Belief and scepticism
The subtitle I Want to Believe has been integral to X-Files since the pilot episode which
first aired in 1993. It features regularly in the mise en scène on Mulder’s UFO poster, posing a constant reminder of his desire to
believe in the conspiracies and strange phenomena he encounters and which have
deeply affected his and Scully’s lives. Many descriptions of the show,
including by those involved in producing it, will frame the lead characters’

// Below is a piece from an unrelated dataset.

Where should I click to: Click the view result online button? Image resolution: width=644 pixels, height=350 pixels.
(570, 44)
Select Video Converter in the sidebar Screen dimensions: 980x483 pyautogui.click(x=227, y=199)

dichotomy as believer and sceptic. Mulder is painted as a believer in all
things paranormal and science fiction, while medical doctor Scully brings him
down to earth with scientific fact.
However, the phrase ‘I want to believe’ is key. Mulder is more akin to an atheist
searching relentlessly for evidence to either support or dispel truth claims
and suspicions, while Scully, a practicing Roman Catholic, often dismisses his
claims without wanting at first to prove or disprove them. The statement’s use
as the film’s subtitle refers more to Scully this time than Mulder. She wants
to believe that there is a treatment for the rare brain condition suffered by
one of her patients, and she must reluctantly admit that she wants to believe
that Father Joseph Crissman (Billy Connolly) can lead them to the missing women
and that he regrets his past abuse of young boys.

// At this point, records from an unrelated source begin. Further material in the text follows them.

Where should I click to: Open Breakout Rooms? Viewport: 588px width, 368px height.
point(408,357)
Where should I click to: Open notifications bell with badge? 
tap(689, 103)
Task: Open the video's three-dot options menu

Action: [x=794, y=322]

Bodies and medical science
In the show, Scully is
depicted as a medical all-rounder who specializes in pathology. It is understandable
for a character who spent many years mired in strange and horrific deaths that
she would want to switch to saving life. We must suspend quite a bit of
disbelief, even in alien/conspiracy-themed sci-fi, to accept the career leap
from pathologist to brain surgeon, particularly when the surgery involves
extremely rare and elusive conditions. This could probably be easy to gloss
over if this aspect of the plot were not reliant upon the product-placement for
Google. Indeed, this shapes two major plots points: 1) Scully's non-specific ‘stem
cell research’ to save a boy with a degenerative brain condition with symptoms
akin to Sandhoff disease; 2) Assistant Director Walter Skinner (Mitch Pileggi) ‘Googling’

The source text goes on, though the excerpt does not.